Write out exactly the lines of the entries below, from the first through the line containing "Image resolution: width=414", and nothing beyond them.

(Stored data)

==*==

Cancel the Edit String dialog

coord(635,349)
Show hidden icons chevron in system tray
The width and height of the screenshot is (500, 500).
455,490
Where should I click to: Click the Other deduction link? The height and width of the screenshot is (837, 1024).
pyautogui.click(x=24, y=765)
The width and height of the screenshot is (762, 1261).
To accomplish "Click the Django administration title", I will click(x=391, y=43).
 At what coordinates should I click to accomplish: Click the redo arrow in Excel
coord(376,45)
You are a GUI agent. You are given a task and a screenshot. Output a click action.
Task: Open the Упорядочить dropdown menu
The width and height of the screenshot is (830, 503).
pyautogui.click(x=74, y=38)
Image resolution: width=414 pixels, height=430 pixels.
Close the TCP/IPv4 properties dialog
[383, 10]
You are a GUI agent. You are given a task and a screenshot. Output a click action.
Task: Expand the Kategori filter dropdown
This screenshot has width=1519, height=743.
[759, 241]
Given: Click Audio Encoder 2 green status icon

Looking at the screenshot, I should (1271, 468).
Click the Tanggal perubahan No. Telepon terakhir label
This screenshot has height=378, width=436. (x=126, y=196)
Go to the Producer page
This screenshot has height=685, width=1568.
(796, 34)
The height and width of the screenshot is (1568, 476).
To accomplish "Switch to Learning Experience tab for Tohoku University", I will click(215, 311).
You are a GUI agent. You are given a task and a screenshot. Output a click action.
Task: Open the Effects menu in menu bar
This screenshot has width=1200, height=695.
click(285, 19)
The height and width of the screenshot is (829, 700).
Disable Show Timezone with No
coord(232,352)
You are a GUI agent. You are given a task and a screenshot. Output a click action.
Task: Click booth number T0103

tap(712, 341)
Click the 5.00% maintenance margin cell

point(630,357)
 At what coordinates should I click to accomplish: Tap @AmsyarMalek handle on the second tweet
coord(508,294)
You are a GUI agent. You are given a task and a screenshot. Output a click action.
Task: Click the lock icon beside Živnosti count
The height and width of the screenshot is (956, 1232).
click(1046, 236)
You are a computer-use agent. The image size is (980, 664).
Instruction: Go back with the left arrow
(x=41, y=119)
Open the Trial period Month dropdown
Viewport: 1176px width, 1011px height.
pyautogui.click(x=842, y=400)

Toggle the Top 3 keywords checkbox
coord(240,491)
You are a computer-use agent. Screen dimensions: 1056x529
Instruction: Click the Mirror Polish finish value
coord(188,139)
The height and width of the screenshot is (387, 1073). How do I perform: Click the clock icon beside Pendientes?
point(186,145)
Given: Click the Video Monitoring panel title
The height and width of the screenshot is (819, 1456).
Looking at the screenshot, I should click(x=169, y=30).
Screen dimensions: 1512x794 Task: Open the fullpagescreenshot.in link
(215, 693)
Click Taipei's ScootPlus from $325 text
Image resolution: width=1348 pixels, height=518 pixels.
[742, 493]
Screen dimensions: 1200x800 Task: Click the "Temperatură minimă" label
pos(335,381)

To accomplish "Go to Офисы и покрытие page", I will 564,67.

==*==

**RESPONSE:**
Cancel the Edit String dialog

coord(635,349)
Show hidden icons chevron in system tray
The width and height of the screenshot is (500, 500).
455,490
Where should I click to: Click the Other deduction link? The height and width of the screenshot is (837, 1024).
pyautogui.click(x=24, y=765)
The width and height of the screenshot is (762, 1261).
To accomplish "Click the Django administration title", I will click(x=391, y=43).
 At what coordinates should I click to accomplish: Click the redo arrow in Excel
coord(376,45)
You are a GUI agent. You are given a task and a screenshot. Output a click action.
Task: Open the Упорядочить dropdown menu
The width and height of the screenshot is (830, 503).
pyautogui.click(x=74, y=38)
Image resolution: width=414 pixels, height=430 pixels.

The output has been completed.